Court Opinion

ID: 9480161
Source: CourtListenerOpinion
Date Created: 2023-08-05 07:40:04.220811+00
Date Added: 2024-06-11T17:47:31.408496
License: Public Domain

EDMONDSON, Circuit Judge,
concurring:
I concur in the court’s judgment and in its opinion, except part III. In part III, today’s court creates a detailed procedural guideline — to be enforced by remands— about how district courts are to handle sentencing hearings. The procedure described in part III may well be a good practice, but I distrust such judicially created guidelines that are to govern in the future cases of a certain kind. The adjudicating process is poorly suited for sweeping pronouncements. And I think that, when we dictate too much to district courts, we lose the benefit of creativity that different district judges working independently can bring to solving a problem.
Justice Harlan summed up my view on guideline decisions when he wrote this:
I seriously doubt the wisdom of these “guideline” decisions. They suffer the danger of pitfalls that usually go with judging in a vacuum. However carefully written, they are apt in their application to carry unintended consequences which once accomplished are not always easy to repair.
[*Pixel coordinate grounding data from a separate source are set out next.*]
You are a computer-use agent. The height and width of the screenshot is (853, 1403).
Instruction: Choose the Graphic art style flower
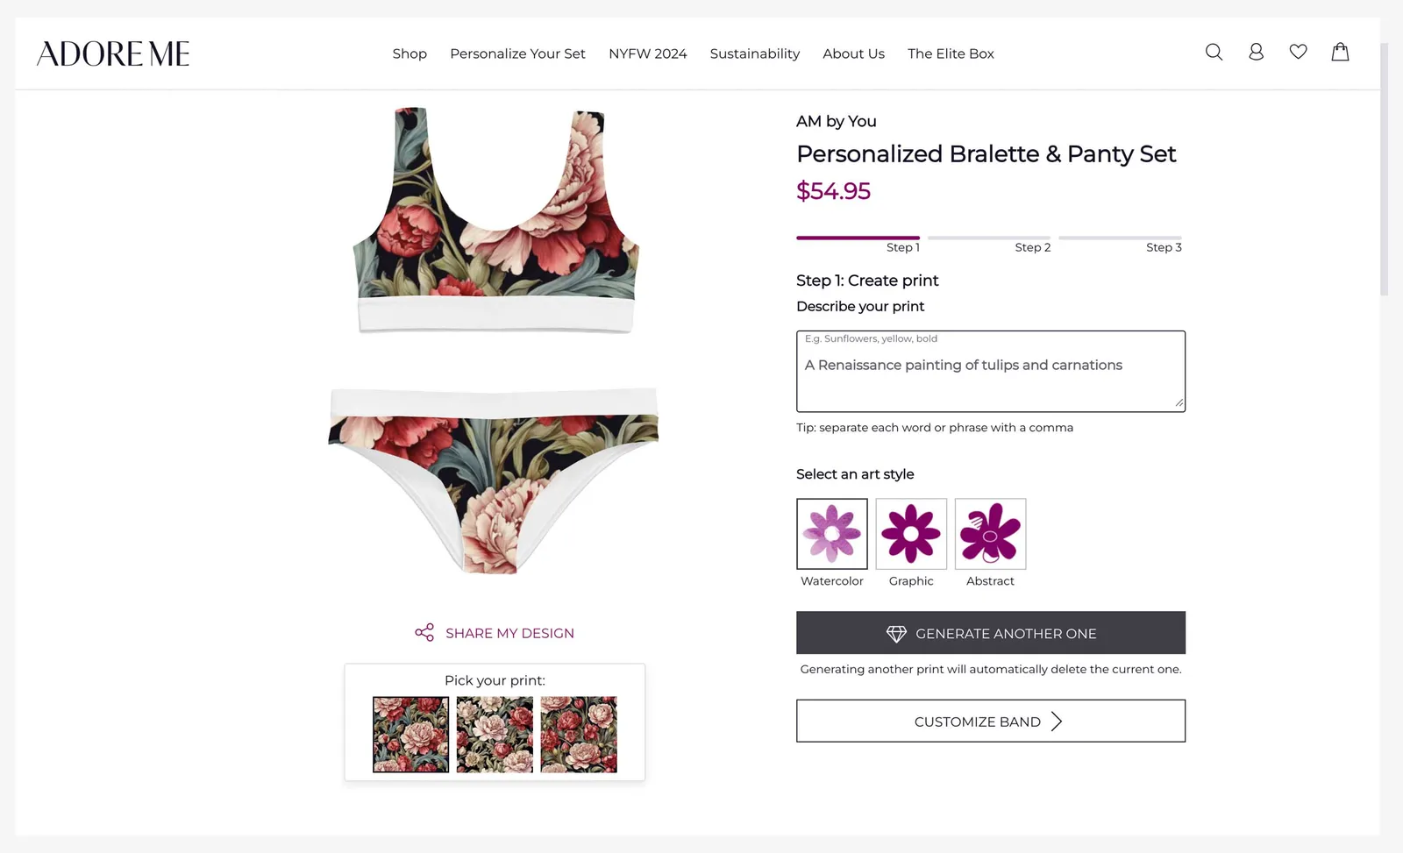point(911,534)
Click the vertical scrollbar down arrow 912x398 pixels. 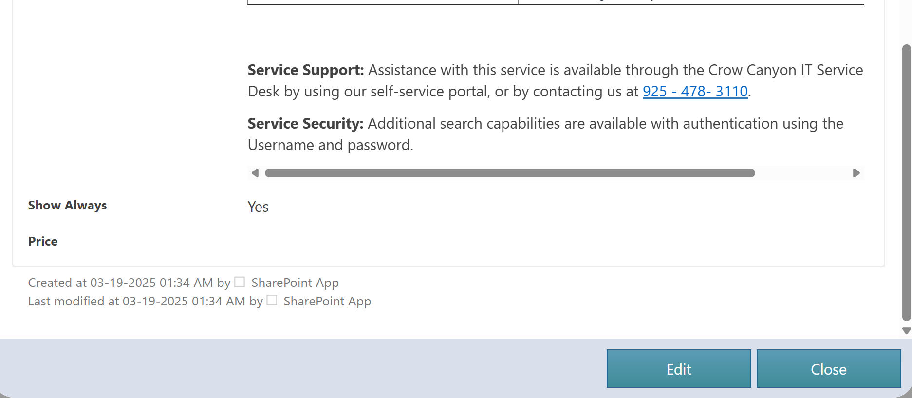906,331
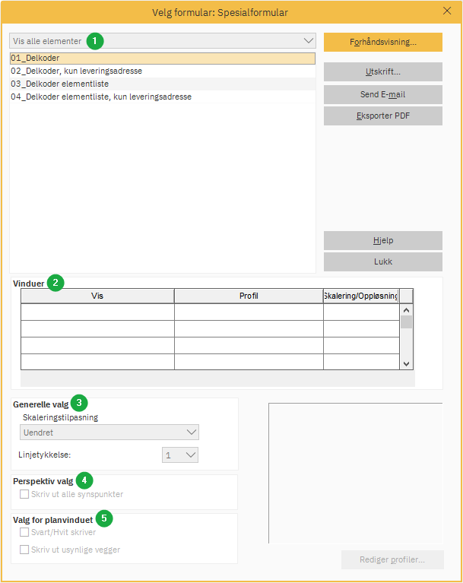Select 01_Delkoder in the form list
Image resolution: width=463 pixels, height=583 pixels.
pyautogui.click(x=162, y=58)
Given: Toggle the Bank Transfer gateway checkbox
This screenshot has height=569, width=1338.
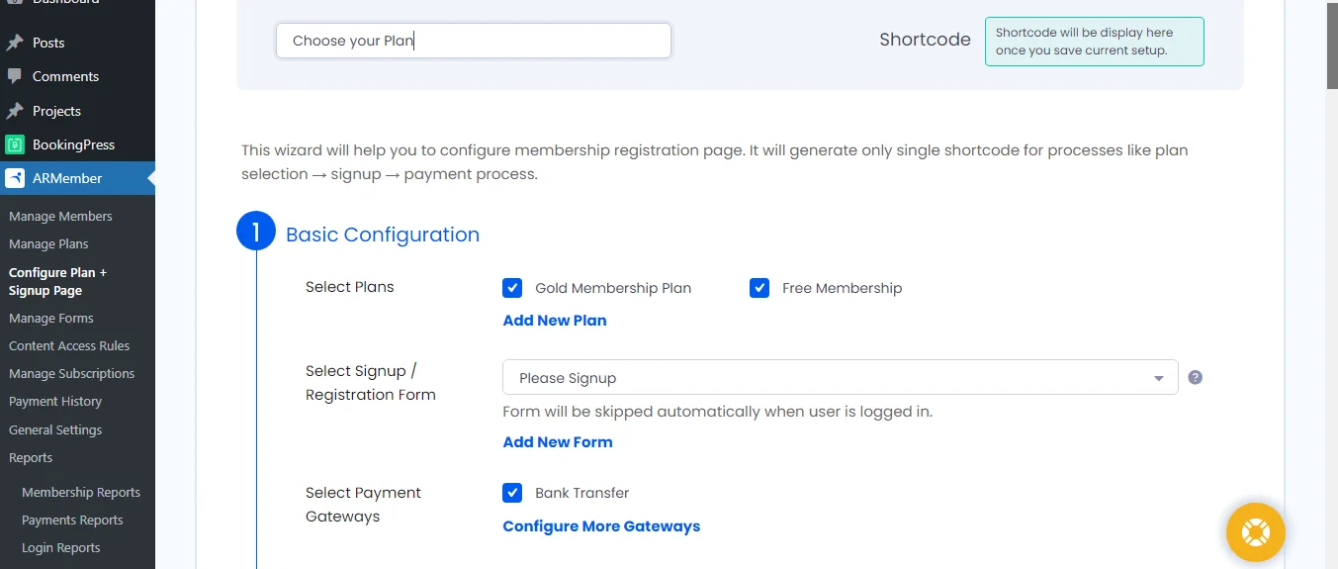Looking at the screenshot, I should (x=512, y=493).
Rules respecting matters daily arising in the federal courts are ultimately likely to find more solid formulation if left to focused adjudication on a case-by-case basis, or to the normal rule-making processes of the Judicial Conference, rather than to ex cathedra pronouncements by this Court, which is remote from the arena.
In dealing with cases of this type, I think we do better to confine ourselves to the particular issues presented....
Sanders v. United States, 373 U.S. 1, 32, 83 S.Ct. 1068, 1085-86, 10 L.Ed.2d 148 (1963) (Harlan, J., dissenting).